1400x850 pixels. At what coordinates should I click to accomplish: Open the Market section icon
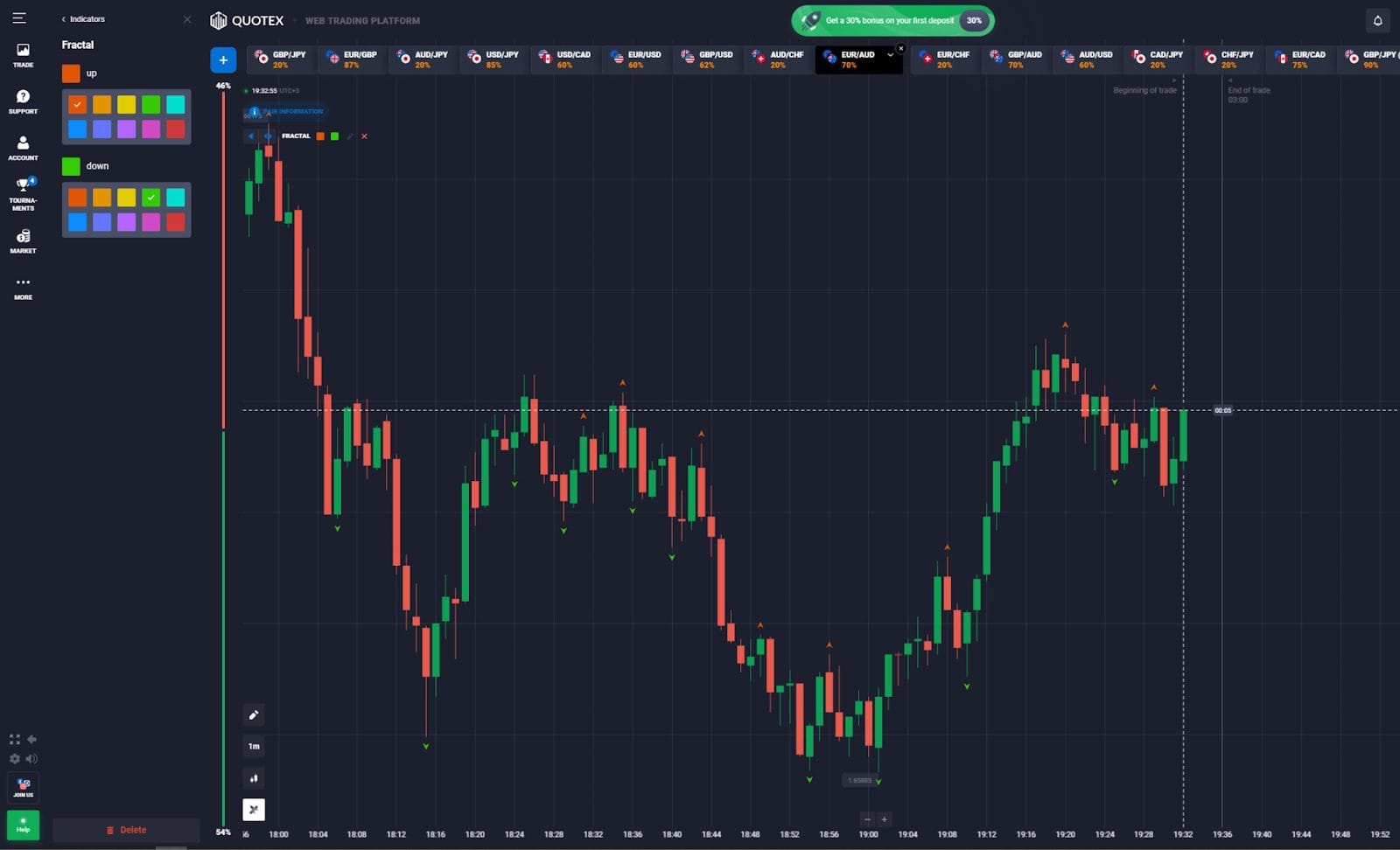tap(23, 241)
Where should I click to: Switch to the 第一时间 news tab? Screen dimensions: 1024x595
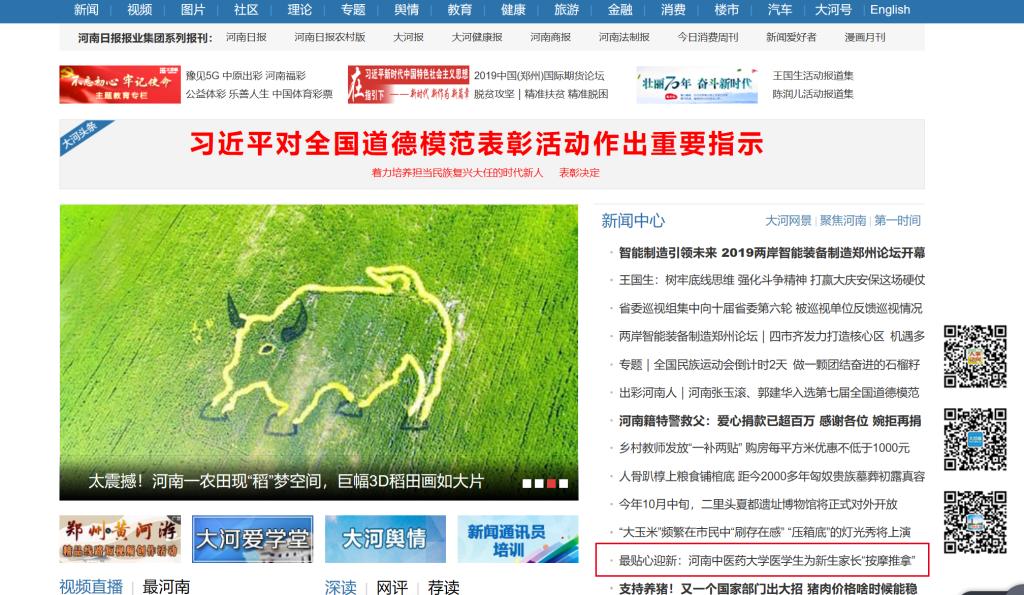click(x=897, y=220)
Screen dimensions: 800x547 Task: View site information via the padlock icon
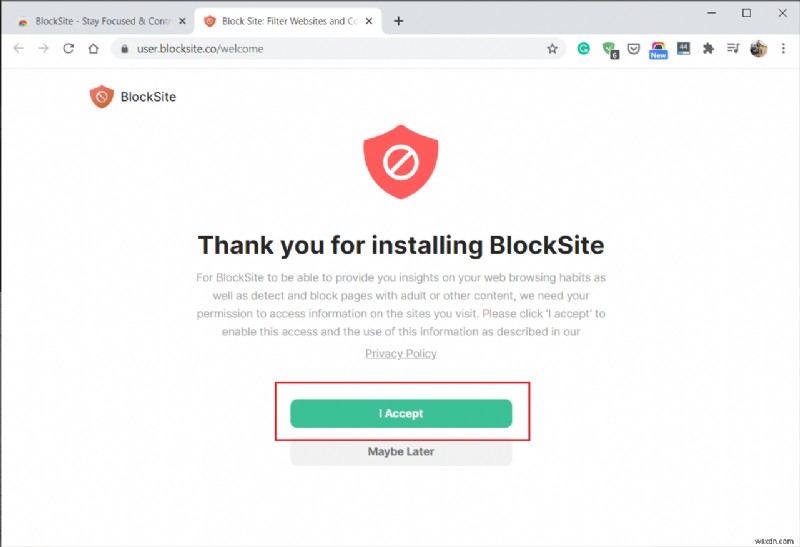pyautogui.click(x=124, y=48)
::::
Write out the entries word for word. Skip the pictures.

- [ANSWER SECTION]:
1400x850 pixels. At what coordinates should I click to accomplish: Open the Market section icon
tap(23, 241)
Where should I click to: Switch to the 第一时间 news tab? Screen dimensions: 1024x595
click(x=897, y=220)
Screen dimensions: 800x547 Task: View site information via the padlock icon
pyautogui.click(x=124, y=48)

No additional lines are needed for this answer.